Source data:
- - - - -
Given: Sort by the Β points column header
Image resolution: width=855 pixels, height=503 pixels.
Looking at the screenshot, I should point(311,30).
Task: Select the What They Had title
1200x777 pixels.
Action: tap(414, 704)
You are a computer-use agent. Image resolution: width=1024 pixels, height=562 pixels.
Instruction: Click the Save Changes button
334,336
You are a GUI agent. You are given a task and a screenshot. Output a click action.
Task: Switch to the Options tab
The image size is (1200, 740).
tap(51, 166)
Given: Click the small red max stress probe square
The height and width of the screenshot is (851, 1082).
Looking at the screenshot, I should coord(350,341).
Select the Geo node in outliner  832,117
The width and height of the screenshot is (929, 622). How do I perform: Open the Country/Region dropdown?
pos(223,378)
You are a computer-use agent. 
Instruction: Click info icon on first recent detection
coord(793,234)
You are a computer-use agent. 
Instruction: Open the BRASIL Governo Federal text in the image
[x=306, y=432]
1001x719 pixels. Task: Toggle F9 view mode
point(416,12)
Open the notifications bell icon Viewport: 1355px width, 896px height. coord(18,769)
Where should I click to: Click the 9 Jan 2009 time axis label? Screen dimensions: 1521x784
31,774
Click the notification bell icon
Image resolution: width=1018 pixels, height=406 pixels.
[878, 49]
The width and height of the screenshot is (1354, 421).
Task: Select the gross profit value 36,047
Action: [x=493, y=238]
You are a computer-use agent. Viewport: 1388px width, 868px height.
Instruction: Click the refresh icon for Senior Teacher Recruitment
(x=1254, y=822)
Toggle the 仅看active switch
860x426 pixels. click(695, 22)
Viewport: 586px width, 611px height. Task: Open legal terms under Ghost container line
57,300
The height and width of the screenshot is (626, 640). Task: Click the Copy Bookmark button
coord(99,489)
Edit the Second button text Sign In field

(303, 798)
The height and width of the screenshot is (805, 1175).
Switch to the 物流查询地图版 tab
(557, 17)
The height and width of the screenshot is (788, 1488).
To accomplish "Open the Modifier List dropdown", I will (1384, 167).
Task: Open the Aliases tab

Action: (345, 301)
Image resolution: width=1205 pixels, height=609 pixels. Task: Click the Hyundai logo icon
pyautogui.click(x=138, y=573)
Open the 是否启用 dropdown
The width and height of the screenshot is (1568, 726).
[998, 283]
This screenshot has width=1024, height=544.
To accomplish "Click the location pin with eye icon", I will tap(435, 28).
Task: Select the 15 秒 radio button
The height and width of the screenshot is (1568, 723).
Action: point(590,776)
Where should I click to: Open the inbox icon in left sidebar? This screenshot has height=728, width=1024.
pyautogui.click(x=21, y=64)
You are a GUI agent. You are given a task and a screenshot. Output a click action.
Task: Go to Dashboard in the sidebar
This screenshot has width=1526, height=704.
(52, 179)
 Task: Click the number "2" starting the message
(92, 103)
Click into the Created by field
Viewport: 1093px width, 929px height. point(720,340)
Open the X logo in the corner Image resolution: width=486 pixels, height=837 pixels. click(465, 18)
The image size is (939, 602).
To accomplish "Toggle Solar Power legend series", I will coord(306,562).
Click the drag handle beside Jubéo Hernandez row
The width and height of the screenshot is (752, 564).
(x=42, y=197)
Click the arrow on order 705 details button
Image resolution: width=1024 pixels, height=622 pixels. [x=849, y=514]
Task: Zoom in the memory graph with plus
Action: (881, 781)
- - - - -
• [Brief]
Determine the number of lines in the data above that contain the word "computer", and provide only that figure.

• [Task result]
4